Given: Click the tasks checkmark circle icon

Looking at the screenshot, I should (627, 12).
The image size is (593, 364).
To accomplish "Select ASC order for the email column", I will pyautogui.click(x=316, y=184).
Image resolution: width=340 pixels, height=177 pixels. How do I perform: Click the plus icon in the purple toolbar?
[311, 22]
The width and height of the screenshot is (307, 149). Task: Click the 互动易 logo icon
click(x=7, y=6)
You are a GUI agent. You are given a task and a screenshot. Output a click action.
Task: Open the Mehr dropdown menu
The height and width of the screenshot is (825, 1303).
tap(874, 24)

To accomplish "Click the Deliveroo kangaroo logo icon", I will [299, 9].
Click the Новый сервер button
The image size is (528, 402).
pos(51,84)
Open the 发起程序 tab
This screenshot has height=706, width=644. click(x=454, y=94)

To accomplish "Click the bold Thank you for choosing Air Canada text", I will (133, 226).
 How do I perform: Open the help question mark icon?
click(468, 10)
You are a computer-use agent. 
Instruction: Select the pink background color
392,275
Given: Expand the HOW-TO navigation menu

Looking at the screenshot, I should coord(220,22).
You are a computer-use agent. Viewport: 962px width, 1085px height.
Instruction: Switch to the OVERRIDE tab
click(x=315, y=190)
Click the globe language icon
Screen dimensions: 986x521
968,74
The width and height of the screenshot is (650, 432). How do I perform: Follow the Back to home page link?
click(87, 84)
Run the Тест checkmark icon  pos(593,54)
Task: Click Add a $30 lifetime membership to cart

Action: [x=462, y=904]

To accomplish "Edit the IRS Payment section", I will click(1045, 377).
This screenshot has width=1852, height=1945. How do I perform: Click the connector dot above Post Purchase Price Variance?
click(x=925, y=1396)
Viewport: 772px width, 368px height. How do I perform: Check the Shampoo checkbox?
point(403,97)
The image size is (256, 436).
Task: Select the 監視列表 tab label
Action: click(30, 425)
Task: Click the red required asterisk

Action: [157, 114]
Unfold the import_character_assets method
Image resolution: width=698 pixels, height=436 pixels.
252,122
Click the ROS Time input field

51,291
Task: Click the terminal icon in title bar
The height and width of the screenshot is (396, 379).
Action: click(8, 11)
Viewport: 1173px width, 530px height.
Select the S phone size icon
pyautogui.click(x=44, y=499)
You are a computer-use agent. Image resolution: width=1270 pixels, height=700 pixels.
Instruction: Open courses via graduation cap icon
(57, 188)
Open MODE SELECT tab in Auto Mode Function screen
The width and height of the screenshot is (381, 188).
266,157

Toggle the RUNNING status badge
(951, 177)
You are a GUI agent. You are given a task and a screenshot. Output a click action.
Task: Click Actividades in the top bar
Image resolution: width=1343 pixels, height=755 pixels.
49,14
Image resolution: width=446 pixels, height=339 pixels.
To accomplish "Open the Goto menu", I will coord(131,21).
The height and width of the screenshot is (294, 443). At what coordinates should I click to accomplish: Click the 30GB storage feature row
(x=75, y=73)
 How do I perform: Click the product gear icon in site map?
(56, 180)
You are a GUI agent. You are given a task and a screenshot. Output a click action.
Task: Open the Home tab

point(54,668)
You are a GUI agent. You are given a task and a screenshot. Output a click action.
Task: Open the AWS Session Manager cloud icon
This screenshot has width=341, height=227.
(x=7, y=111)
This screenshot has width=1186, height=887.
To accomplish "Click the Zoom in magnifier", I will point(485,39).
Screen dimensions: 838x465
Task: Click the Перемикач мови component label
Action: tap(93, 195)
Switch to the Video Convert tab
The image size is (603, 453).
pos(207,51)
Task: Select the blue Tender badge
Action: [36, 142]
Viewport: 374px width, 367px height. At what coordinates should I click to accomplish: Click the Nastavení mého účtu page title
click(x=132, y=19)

◆ ◆ ◆ ◆ ◆

EXERCISE BRIEF
Which lines above contain the word "computer"? Copy each one.

YOUR RESPONSE
You are a computer-use agent. 
You are a computer-use agent. Viewport: 962px width, 1085px height.
You are a computer-use agent. Image resolution: width=1270 pixels, height=700 pixels.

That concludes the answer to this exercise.